__Document section__:
Al B. DENNEY, Plaintiff and Appellant, v. UNIVERSAL CITY STUDIOS, INC., Defendant and Respondent.
Plaintiff, Al B. Denney (Denney), appeals from summary judgment in favor of defendant, Universal City Studios, Inc. (Universal), in an action for age discrimination in employment, handicap discrimination, and retaliation. The trial court granted summary judgment although Universal had moved only for summary adjudication of the latter two causes of action, and had acknowledged that the age discrimination claim should be tried. The summary judgment therefore was unauthorized and must be reversed.
However, the procedural posture of the case also permits review, as the parties request, of the implicit adverse summary adjudication of Denney's handicap discrimination and retaliation causes of action. With respect to these, we hold that the former is precluded by the exclusive remedy provisions of the Workers' Compensation Act, but that the latter withstands all challenges Universal advances and may proceed.
The depositions, declarations, and exhibits before the trial court disclosed the following. Denney, age 54 in 1989, worked as a motion picture set lighting technician beginning in 1960. As of 1979, he worked principally for Universal, being called in on a daily or weekly basis. In 1979, he suffered on-the-job ankle and knee injuries, both requiring surgery, for which he received workers' compensation from Universal. Denney worked infrequently until declared medically able in 1983.
When he resumed working for Universal in 1984, Denney was generally assigned to fixtures, a limited and relatively unstrenuous aspect of set lighting. Whether Denney requested this limitation is in dispute. However, commencing in 1986, he sought full “show” assignments, and Universal apparently did not provide him them. Denney's work for Universal and resulting income declined from over $39,000 in 1985 to less than $2,000 in 1988.
According to Denney, beginning in 1986 Rick Maas, assistant to Universal's set lighting director, repeatedly told Denney he was too old and crippled to work, and that Universal needed younger, healthier men.
In 1987, Denney several times requested that James Murphy be assigned to assist him. Murphy was an experienced technician, and Denney was dissatisfied with the “permits”—generally younger workers, not yet eligible for union membership—Universal was providing him. At that time, Murphy had a union grievance pending against Universal, based on his not being used in favor of the younger permits. After several requests for Murphy, Denney was told he would not be brought in until his outstanding grievance was resolved.
When Denney told Murphy of this, Murphy filed a second grievance. In August 1987 Denney testified on Murphy's behalf, allegedly complaining that the use of permits effected displacement of older technicians. When Denney finished testifying, Maas told him, by Denney's account, “That's it. You're through at Universal.”
Denney was called to work at Universal for only 10 days in 1988, and for 5 in 1989. He was “laid off”—i.e., not recalled for the next day of an ongoing job—several times during the first week of May 1989, being restored only upon demand of the set decorator. After May 8, 1989, Denney was never recalled by Universal.

__Data provided__:
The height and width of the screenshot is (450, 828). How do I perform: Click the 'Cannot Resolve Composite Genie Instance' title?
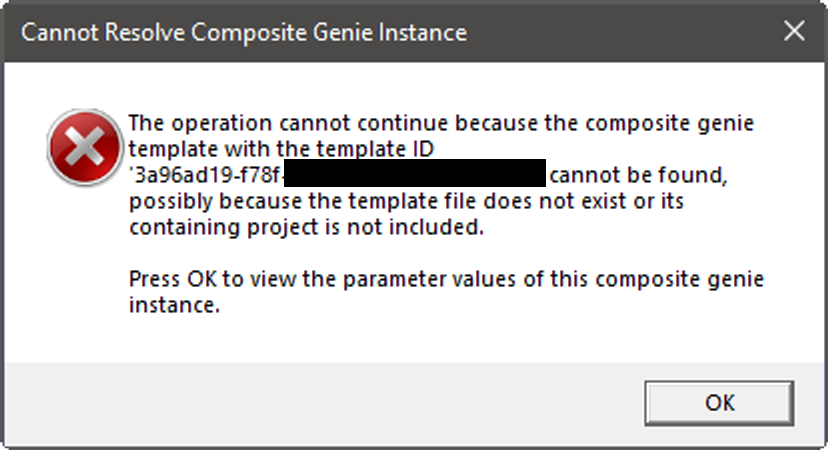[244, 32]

==

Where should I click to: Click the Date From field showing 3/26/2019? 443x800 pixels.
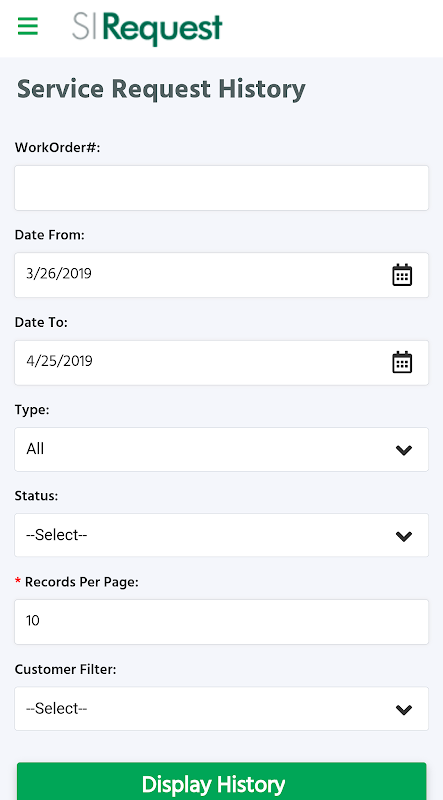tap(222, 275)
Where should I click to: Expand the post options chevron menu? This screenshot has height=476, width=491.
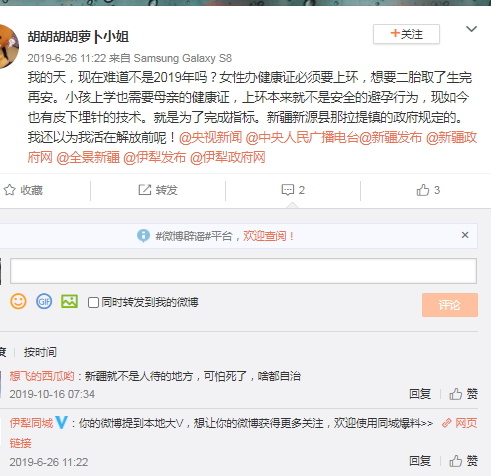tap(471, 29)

__What this exercise asks__:
1. Summarize the court opinion in two sentences.
2. Answer these questions from the court opinion:
(a) In what year did Denney suffer on-the-job ankle and knee injuries?
(b) What was Denney's income from work for Universal in 1988?
(c) After what date was Denney never recalled by Universal?
3. Carry the court opinion on Denney's suit against Universal City Studios forward from its last paragraph, in the same formal style.

__Set of answers__:
1. Al B. Denney, a set lighting technician who worked principally for Universal City Studios, appealed a summary judgment for Universal in his action for age discrimination, handicap discrimination, and retaliation. The court held the summary judgment unauthorized because Universal had moved only for summary adjudication of the latter two claims, and it further held the handicap discrimination claim precluded by the exclusive remedy provisions of the Workers' Compensation Act while allowing the retaliation claim to proceed.

2.
(a) 1979
(b) Less than $2,000
(c) May 8, 1989

3.
On May 24, 1989, Denney, in propria persona, visited the United States Equal Employment Opportunity Commission (EEOC) to complain of his treatment. He filled out an EEOC intake questionnaire, in which he charged he had been “gradually phased out” because of age, retaliation, and physical handicap. On May 30, an EEOC employee presented Denney with a prepared charge of discrimination, to be filed with both the EEOC and the California Department of Fair Employment and Housing (DFEH). The charge alleged only age discrimination. Denney objected to the omission of retaliation and handicap discrimination, but the representative replied that that was how a claim was commenced. Denney executed the charge, and it was filed with both agencies.
Two days later, the DFEH notified Denney that the EEOC would be processing the complaint, and the DFEH was closing the case on that basis. Accordingly, the DFEH notified Denney, he had one year to bring suit under the Fair Employment and Housing Act, Government Code section 12900 et seq. (FEHA). (See Gov.Code, § 12965, subd. (b).)
The results of the EEOC investigation do not appear in the record. However, in May 1990 Denney hired counsel, at the suggestion of an EEOC investigator. At counsel's suggestion, Denney revisited the EEOC, which on May 30 and June 4, 1990 issued further and amended charges, which included Denney's claim of retaliation.
Simultaneously, on May 23, 1990, Denney filed a charge alleging retaliation and handicap discrimination, as well as age discrimination, directly with the DFEH. The DFEH immediately closed that charge “on the basis of no jurisdiction,” because it had been presented more than one year after Denney's last employment with Universal. (See Gov.Code, § 12960.) The notice of closure again included notice of the right to sue, under Government Code section 12965, subdivision (b).
Denney commenced this action on May 29, 1990. His operative, second amended complaint alleged causes of action for age discrimination, retaliation, and physical handicap discrimination, all in violation of the FEHA (Gov.Code, §§ 12940, subds. (a), (f), 12941, subd. (a)).
Shortly before the date set for trial, Universal moved for summary adjudication (Code Civ.Proc., § 437c, subd. (f)) of several issues assertedly foreclosing the retaliation and handicap discrimination causes of action. The motion did not address the age discrimination claim, and at the hearing Universal's counsel told the court, “[W]e are not arguing the age discrimination case. We have no doubt that should go to trial.” However, the court three days later issued a minute order that “The motion for summary judgment is GRANTED as prayed [sic]; [¶] counsel for defendant to prepare the judgment; [¶] the trial date ․ is advanced and vacated and set aside․” Judgment for Universal followed.
1. The Summary Judgment.
The summary judgment, spontaneously granted without Universal's so moving or in any way challenging Denney's age discrimination cause of action, exceeded the court's jurisdiction, and must be reversed. (See Foremost Ins. Co. v. Wilks (1988) 206 Cal.App.3d 251, 260, fn. 8, 253 Cal.Rptr. 596.)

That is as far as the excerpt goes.